The following clear-eyed article is by SMH union reporter Paul Cully:
Rugby Australia is right to celebrate the cash bonanza from a Lions tour and a home world cup. But it needs on-field results, too.
www.smh.com.au
In the latest Rugby Australia annual report, Rugby Australia chief executive Phil Waugh trumpets the fact they have secured an increase of about 40 per cent in the new broadcast deal with Nine, the publisher of this masthead, making it valued at up to $240 million.
It’s easy to strip about $50 million out of that figure, however. The free advertising component of the deal amounts to about $30 million over five years, reducing the cash amount to $210 million, and subtract a further $25 million if the Wallabies and the Super Rugby sides don’t meet certain performance criteria.
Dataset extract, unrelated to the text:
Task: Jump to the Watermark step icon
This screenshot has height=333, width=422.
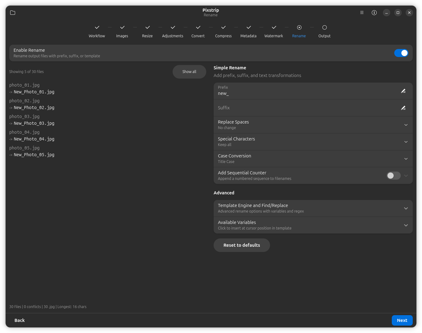Action: coord(274,28)
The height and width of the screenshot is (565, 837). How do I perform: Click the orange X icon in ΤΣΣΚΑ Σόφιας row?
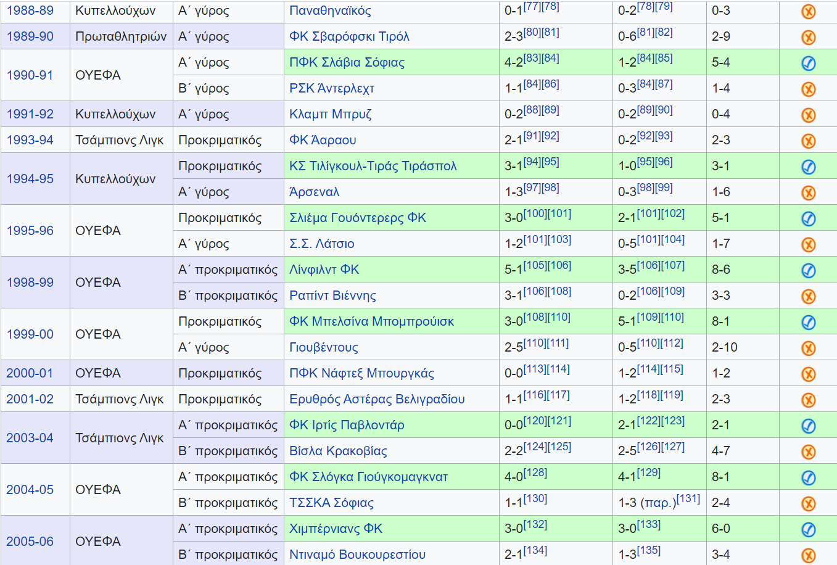[x=808, y=503]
In other words, the $240 million deal “value” is actually $185 million in real terms, with the potential of rising to $210 million if Australian rugby shoots the lights out over the next five-year period.
That is a far different figure to the one presented – far more sobering – but it is actually a far more helpful one for Australian rugby fans trying to make sense of the seemingly contradictory signals that keep emerging.
But the reality is that Lolesio’s exit is a sign that RA is involved in an ongoing struggle to live within its means on the back of a $36.8 million deficit in 2024.
The absorption of the Waratahs and the Brumbies into RA also clouds the longer-term picture. While RA was keen to point out the “one-off costs” involved in bringing them under the RA umbrella, it remains to be seen whether they’ll be a persistent cost burden.
Who makes money in Super Rugby? The Reds, the Drua (with healthy support from DFAT, NZ Rugby and World Rugby) and whoever hosts the final, which was the Blues last year.
Apart from that, it’s a yearly challenge for the clubs to wash their faces – the Hurricanes have lost $NZ2.1 million ($1.97 million) in the past two years, so it’s possible that the Waratahs and the Brumbies will weigh heavily on RA’s bottom line in the coming years.
It’s hard to see Australian rugby getting off the financial tightrope any time soon.
Cully fails to mention the $8m that Oz union won`t be getting off the Kiwis` due to the reduction in the latter`s broadcast deal and on-going losses. Tightrope indeed.